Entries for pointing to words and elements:
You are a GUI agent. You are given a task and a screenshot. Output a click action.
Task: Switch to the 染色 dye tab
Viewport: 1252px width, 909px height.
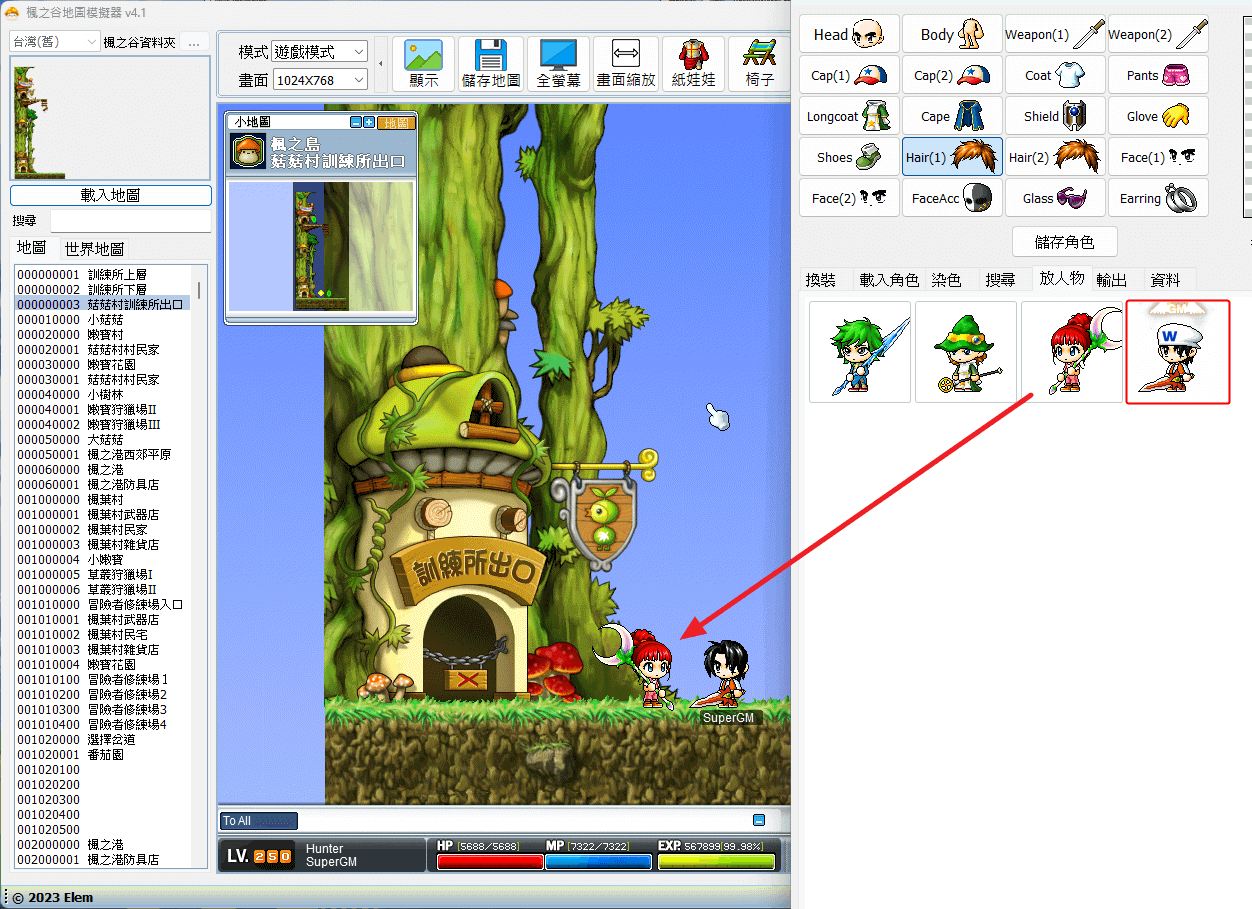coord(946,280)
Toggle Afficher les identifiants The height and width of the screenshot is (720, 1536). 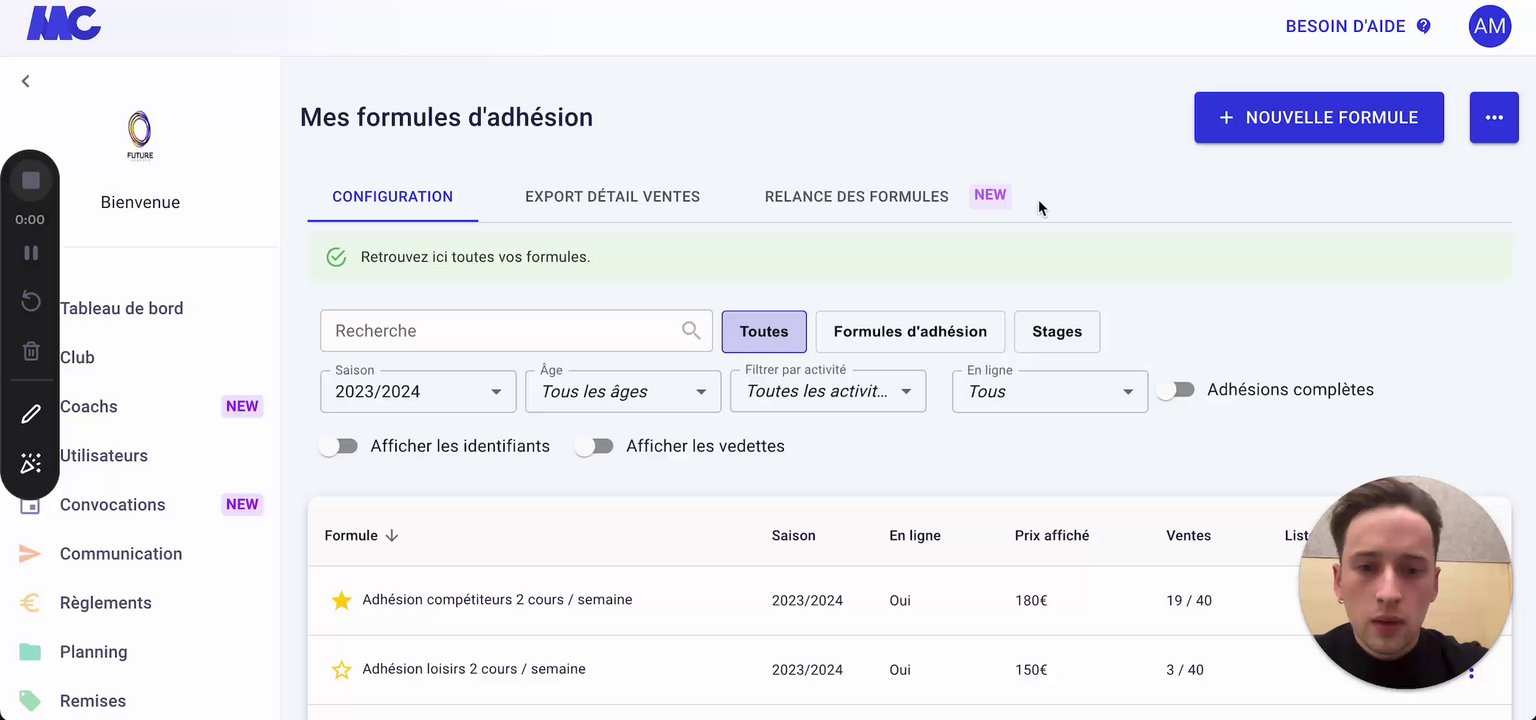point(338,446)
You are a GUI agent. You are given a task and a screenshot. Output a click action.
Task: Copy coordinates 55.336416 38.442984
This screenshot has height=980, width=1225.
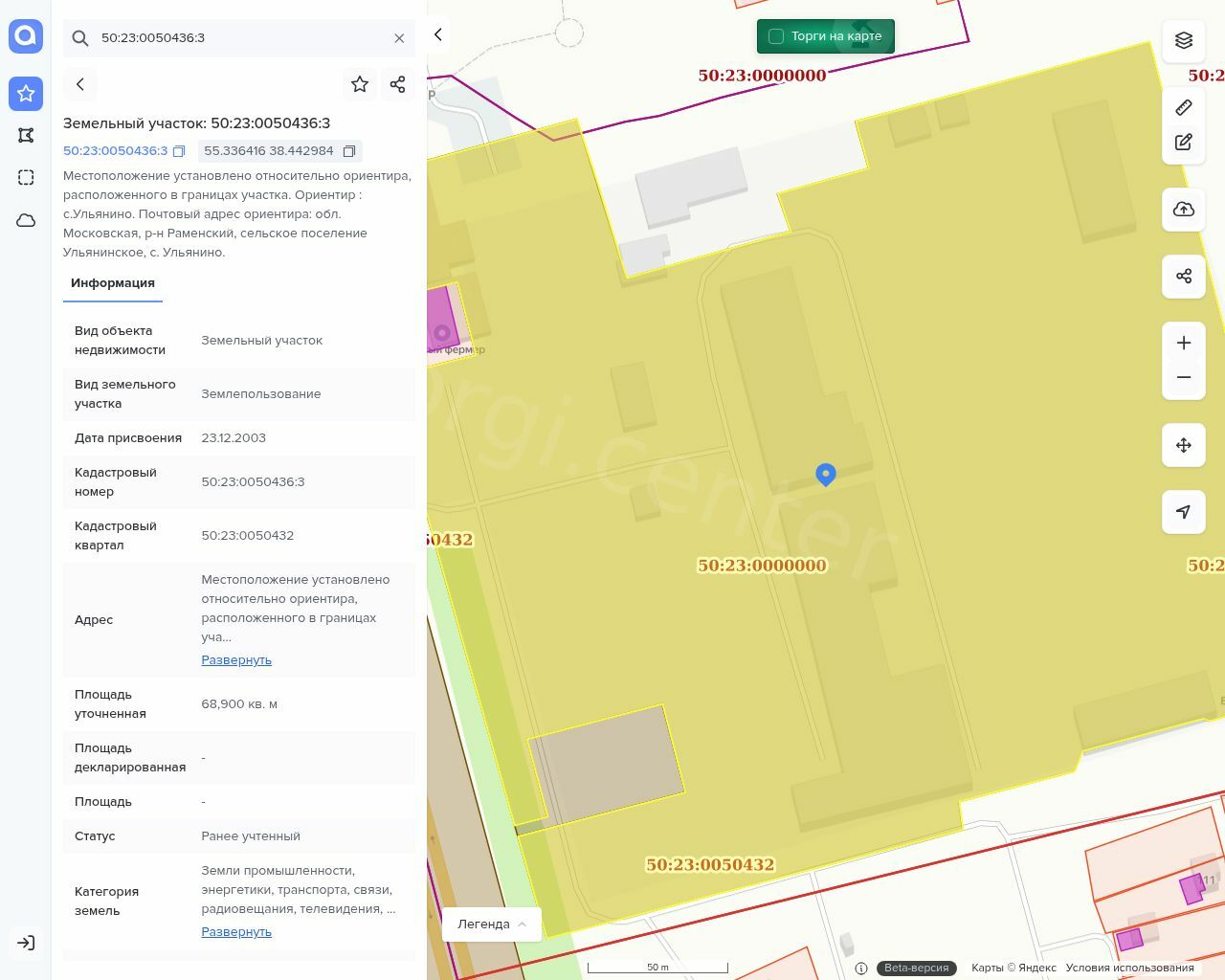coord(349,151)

==

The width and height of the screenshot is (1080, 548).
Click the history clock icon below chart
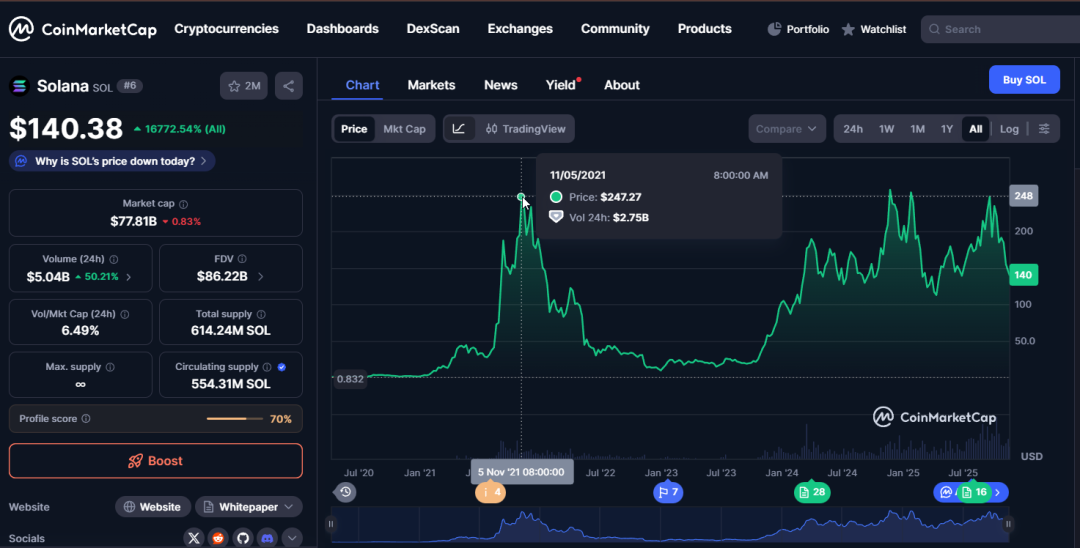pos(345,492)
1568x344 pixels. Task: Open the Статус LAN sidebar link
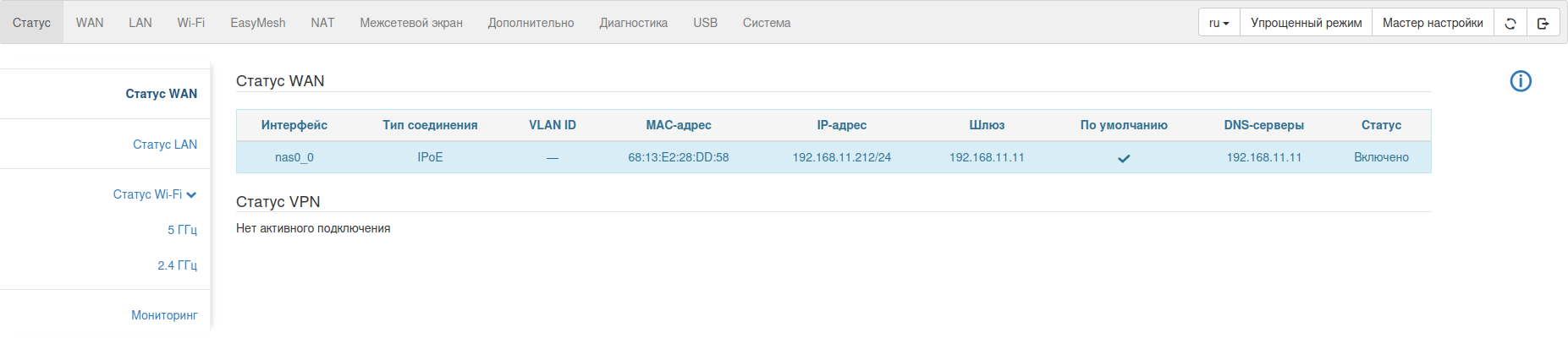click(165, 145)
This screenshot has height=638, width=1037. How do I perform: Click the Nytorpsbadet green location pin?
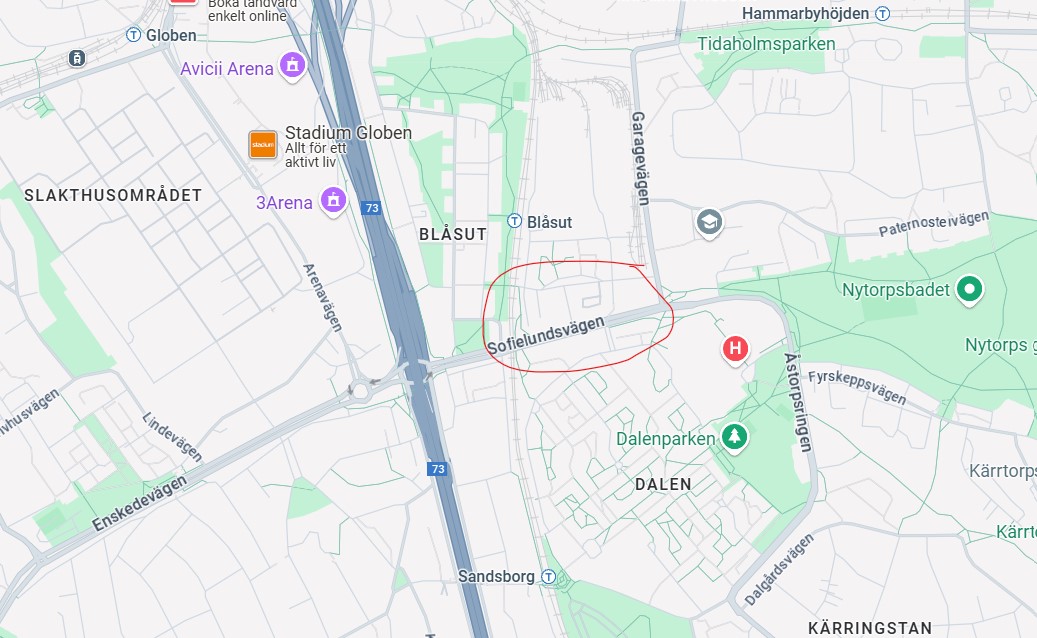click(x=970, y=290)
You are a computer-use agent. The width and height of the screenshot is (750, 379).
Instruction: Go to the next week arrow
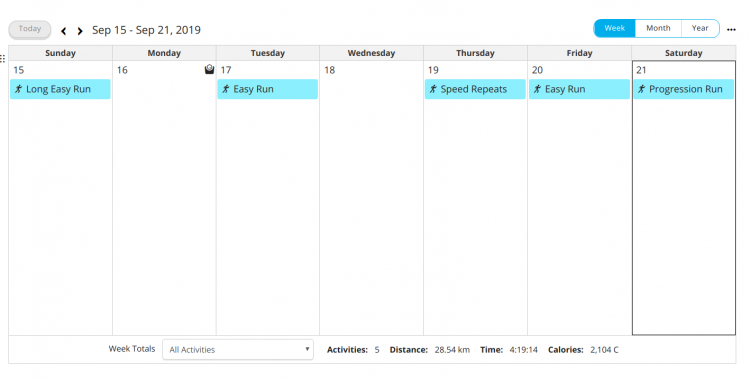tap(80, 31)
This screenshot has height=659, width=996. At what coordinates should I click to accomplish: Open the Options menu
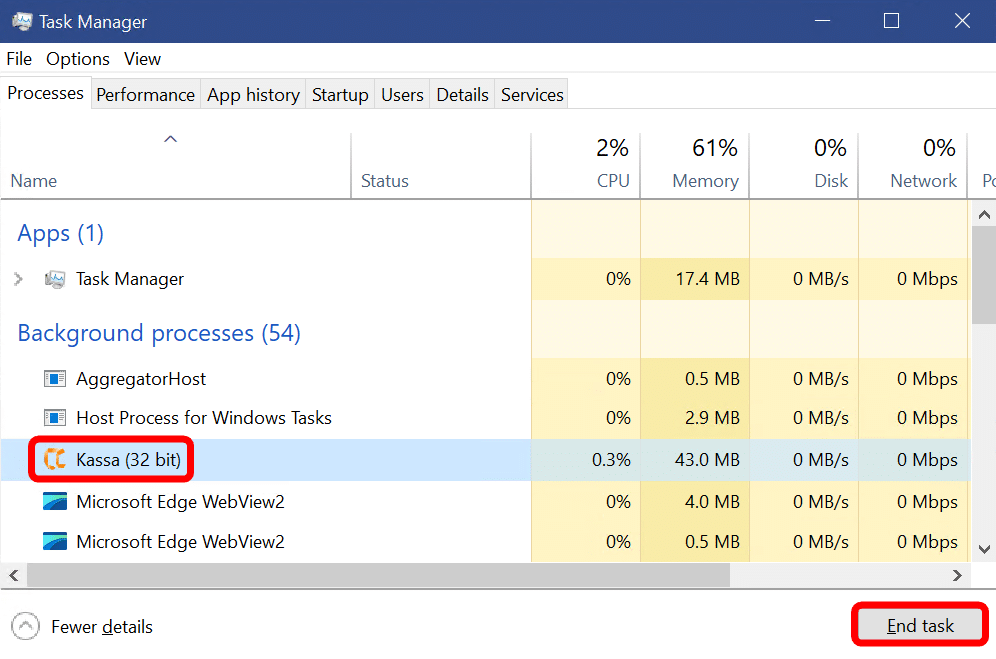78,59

WHAT IS BEING ASKED - List every line of the entries above that contains the string "Open". The match must be case-sensitive.

TASK ANSWER -
1568x344 pixels. Task: Open the Статус LAN sidebar link
This screenshot has height=659, width=996. At what coordinates should I click to accomplish: Open the Options menu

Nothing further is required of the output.